Tuesday, October 27, 2020

What went wrong? I'd say it began with Greg Bird.

Tonight, as the Dodgers chase their first title since '88, and the Rays their first... ever... we can melt into our bean chairs and think of microscopic tweaks - the butterfly flaps its wings in China, creating the hurricane in Louisiana - that might have changed our dismal course of history.

Greg Bird, for example.

I still blame him for our current predicament. Not personally, mind you: Players come and go, and most crap the bed. That said, Bird in 2016 looked as sure a bet as we'd seen in this millennium. Every spring training, he killed. He fielded his position and, at least in the beginning, he hit to the opposite field. Best of all, he batted lefty - a critical component to every great Yankee team: the LH 1B.

Bird delivered what remains arguably our greatest post-season moment in the last decade: His HR off Cleveland's Andrew Miller broke a game three deadlock, propelling the Yankees into the 2017 ALCS. That night, he seemed to explode into stardom. Cleveland couldn't get him out. I would have bet the house: He'd be our 1B for the next 10 years.

Last year, he didn't see one pitch. Not one. 

At age 27, he might be done.  He's a free agent.

We know what happened to Bird - and, yet, we don't. He had a bad foot. The injury kept returning, and he couldn't hit with it. Over two years, with Bird resting his paw, the Yankees tried Ji-Man Choi, Chris Carter, Garret Cooper, Tyler Austin, Neil Walker, Brigadoon Refsnyder and finally Luke Voit, the current first-base lug nut. Most hit lefty. And that's still the issue. 

With Voit at first, the Yankees tilt far too heavily to the right. (LH Mike Ford was terrible this year, leaving us no option.) As a result, we played Brett Gardner in LF, benching Clint Frazier and forcing Miguel Andujar to the mines of Scranton.  Also, we batted Aaron Hicks - Mr. 220 - third, just to break up the RH string. 

Bird should have been our LH 1B, batting third, between Aaron Judge and Giancarlo Stanton, driving in 100 runs per season.

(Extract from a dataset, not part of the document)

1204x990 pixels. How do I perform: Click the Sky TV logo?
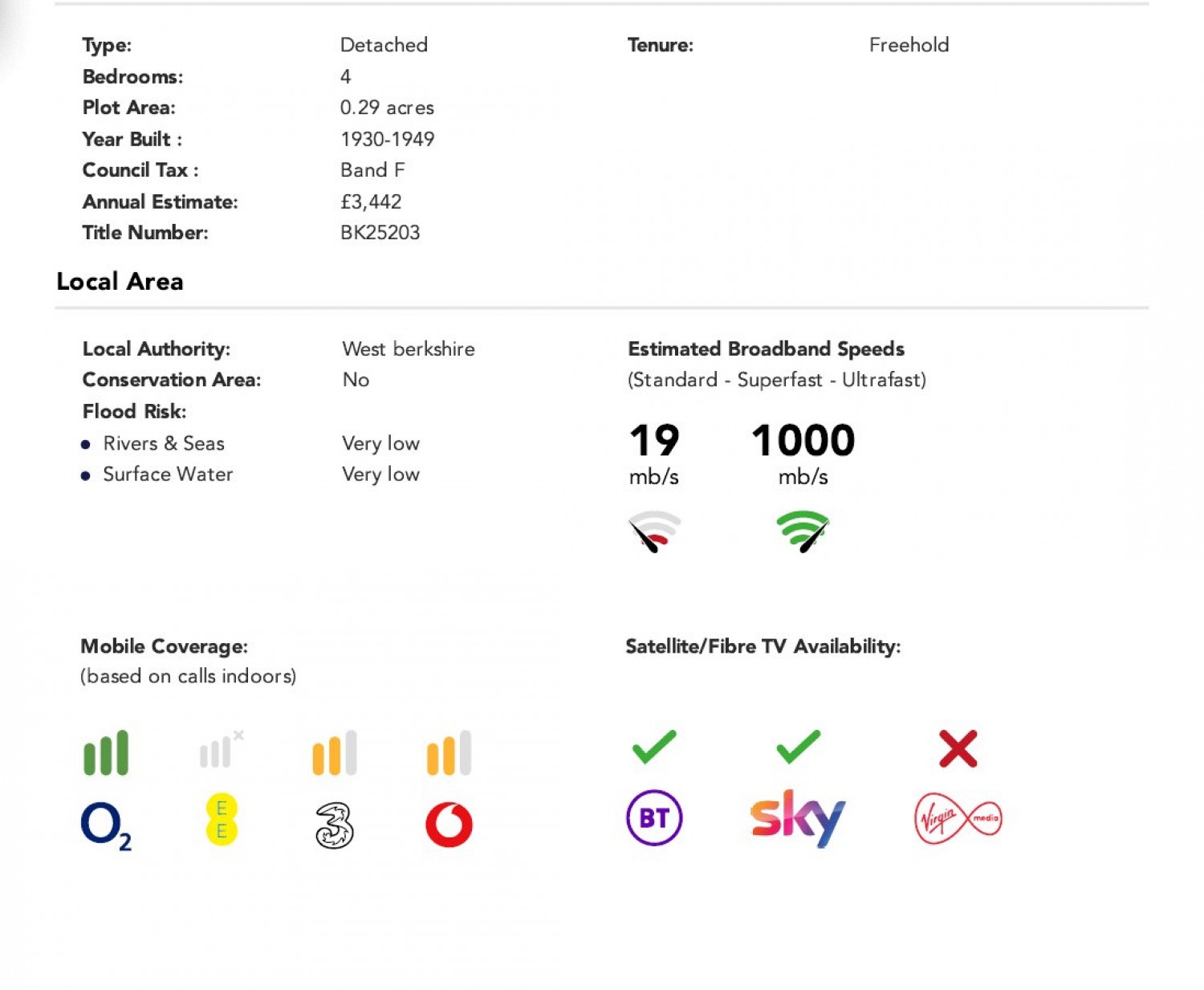tap(797, 817)
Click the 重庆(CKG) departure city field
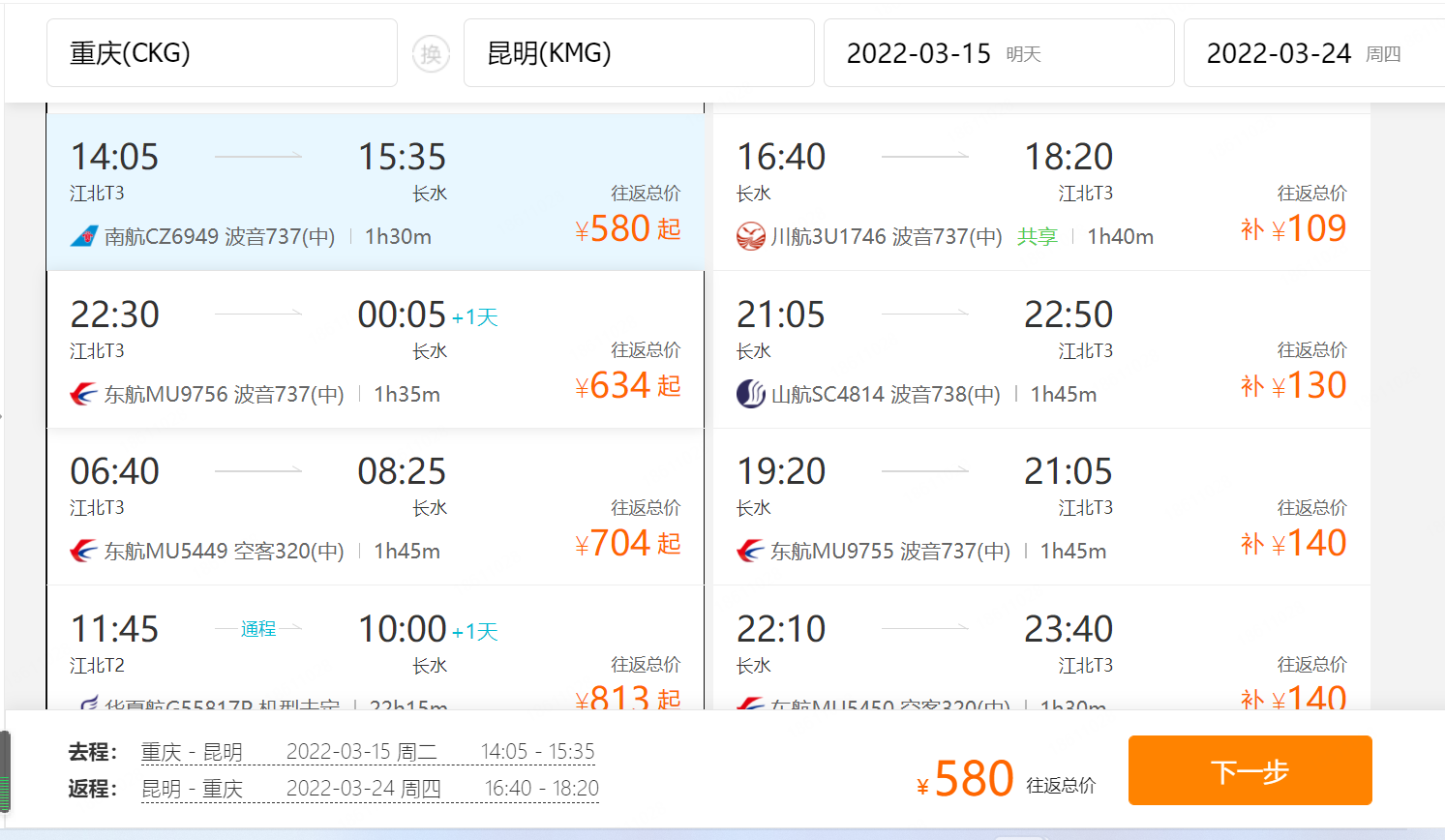1445x840 pixels. tap(222, 53)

I am of the persuasion that the Yankees must trade Voit, a popular player who is surely at his peak. But they probably won't get what he's worth, and moreover, we have no young LH prospect ready to step in. We can trade for another veteran! (Sigh. How about a show of hands? Who out there wants us to trade for another veteran? Yeah. That's what I thought.) So... what do we do? Maybe sign Greg Bird? (That's a joke.) He's looking for work. And I'm looking for a reason to believe.

2 comments:

Anonymous said...

Lefty-righty splits should be based on actual performance, not on a rigid directional spread. Neither Gardner nor Ford could hit left- or right-handed pitching this year, and displayed little power, so it just STUPID to give them precedence over Frazier AND Andujar--a typically doltish Cashman blend of recency bias and veteran bias, and let the empirical reality under his nose be damned. The guy is an idiot--no need to embellish it any further.